Bonjour, parlons de « Bon matin ! »

Quand j’entends certaines expressions, certaines tournures de phrases, mes tympans veulent appeler le 911.

Il faut adresser le problème…

Je veux vous partager…

Nous sommes dans l’ère digitale…

Car il faut attaquer (ou aborder) le problème, je veux vous faire partager et nous sommes bien sûr dans l’ère numérique, à moins qu’on ne fasse référence à une ère qui se rapporte aux doigts.

Bref, ces expressions ne se disent pas.

Mais je me tais quand je les entends.

Je dis à mes oreilles d’écouter du Zamfir plutôt que d’appeler le 911. Je me tais parce que corriger des gens qui font des erreurs de français, c’est quasiment impossible à faire sans passer pour un snob fini (enfin, je le fais avec mon fils, en privé). Et puis, des erreurs, on en fait tous, on en fait tous…

Ce qui m’amène à bon matin.

C’est un calque de l’anglais, bon matin. Je cite la Banque de dépannage linguistique de l’Office québécois de la langue française : « Cette expression, d’un emploi récent, est calquée sur l’expression anglaise good morning. En français, lorsqu’on désire saluer une personne, on utilise le mot bonjour et le soir, le mot bonsoir… »

Sauf que…

Sauf que ça dit ce que ça dit, non ?

Il y a quelques années, quand j’entendais bon matin, je devais calmer mes tympans. Mais je m’y habitue de plus en plus. Et je me demande de plus en plus pourquoi bon matin est « interdit » – si tant est qu’une norme puisse autoriser ou interdire l’emploi d’un mot.

J’ai donc sollicité Mme Marie-Éva de Villers, linguiste et lexicographe bien connue pour son Multidictionnaire de la langue française, qui en est à sa septième édition depuis 1988, pour qu’elle m’aide à me faire une tête…

« Bonjour est un mot très ancien, m’a-t-elle expliqué d’entrée de jeu, employé depuis le XIIIe siècle, selon le Trésor de la langue française. Les premiers colons de la Nouvelle-France l’employaient donc déjà et c’est universellement employé dans la francophonie quand on rencontre quelqu’un. »
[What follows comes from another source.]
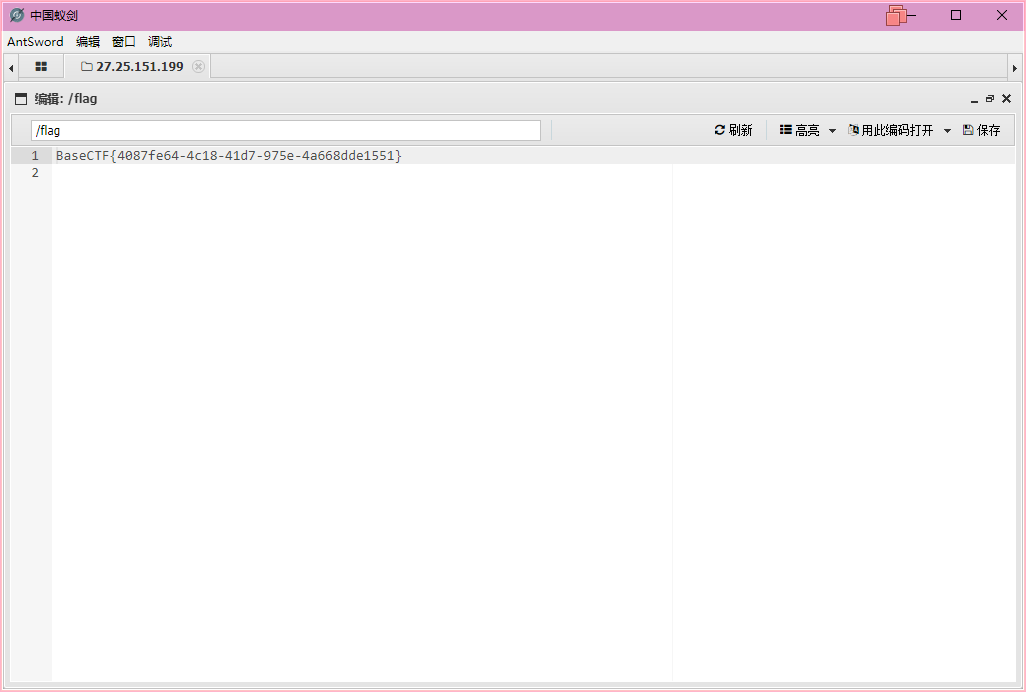Open the 窗口 menu
The height and width of the screenshot is (692, 1026).
(124, 42)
Puisque bonjour existe, note Mme de Villers, bon matin entre inutilement en concurrence avec bonjour. D’où son rejet par les linguistes et les lexicographes : « C’est un emploi qui n’est pas vraiment utile, une expression qui n’est pas nécessaire, puisque bonjour existe. »
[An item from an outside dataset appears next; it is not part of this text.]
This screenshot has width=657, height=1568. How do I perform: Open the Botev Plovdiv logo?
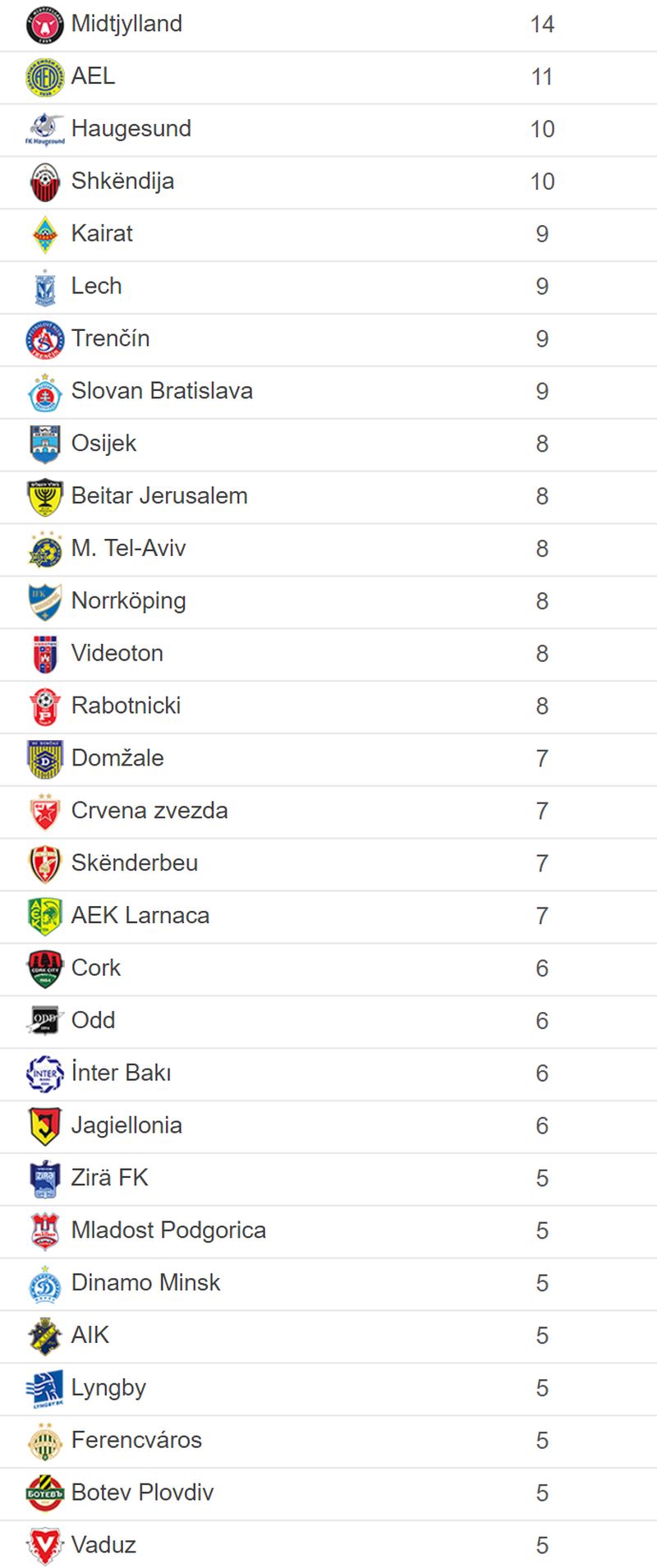click(x=45, y=1493)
Le problème de bon matin est double, note- t-elle. Un, oui, c’est un calque de l’anglais qui entre en concurrence avec bonjour. Deux, bon matin est à la limite une formule de départ, comme le sont bonne soirée ou bon après-midi…

Pensez-y : quand on rencontre une personne, quand on échange nos premiers mots avec elle, dit-on bonne soirée ? Non. On dit bonne soirée au moment de se quitter. Par effet miroir, dire bon matin en guise de salutation au premier contact est donc, linguistiquement et concrètement parlant, illogique.

Sauf que…

Sauf que l’usage de la langue finit par faire foi de tout. Des expressions et des formules incorrectes s’imposent parce que… les gens les utilisent. Tout simplement.

Prenez l’expression ne pas être sorti du bois, qui traduit une situation difficile dont on n’est pas près de s’extirper. C’est un emprunt à l’anglais. En français, on dit ne pas être sorti de l’auberge…

Mais l’usage québécois a effacé l’auberge !

Marie-Éva de Villers : « Ne pas être sorti du bois, c’est limpide, au Québec, ça se comprend très, très bien, plus que ne pas être sorti de l’auberge. Et ça reflète aussi notre géographie. »

Ainsi, saisir une opportunité, un faux ami, est désormais une expression acceptée, explique Mme de Villers, opportunité est entré dans l’usage au sens d’occasion. Et réaliser, au sens de prendre conscience de quelque chose – J’ai réalisé que j’ai fait une gaffe –, a longtemps été rejeté. Ce n’est plus le cas.

Je sais que Statistique Canada ne traque pas l’usage des mots, je sais qu’il n’y a pas de Bourse où le cours de certaines expressions est clairement en hausse (ou en baisse), mais je crois que j’énonce ici une évidence : bon matin cogne aux portes de l’usage courant des locuteurs québécois…

Je soumets donc à Marie-Éva de Villers cette hypothèse : bon matin va inéluctablement s’imposer dans l’usage.

Et on le retrouvera, tôt ou tard, dans une édition prochaine de son Multidictionnaire.

La linguiste laisse échapper un rire, au bout du fil : « Je ne parierais pas sur bon matin, mais qui sait, peut-être que l’expression finira par s’imposer comme un trait linguistique identitaire québécois. C’est la société dans son ensemble qui détermine si un usage est admis ou pas. C’est le rôle des lexicographes de jauger tout cela et c’est subjectif. Mais un consensus finit par se dégager. C’est ce que j’essaie de faire avec le Multidictionnaire : renvoyer à la forme correcte… Ou prendre acte que c’est entré dans l’usage. »

Mon pari contredit celui de Mme de Villers : bon matin va s’imposer dans l’usage.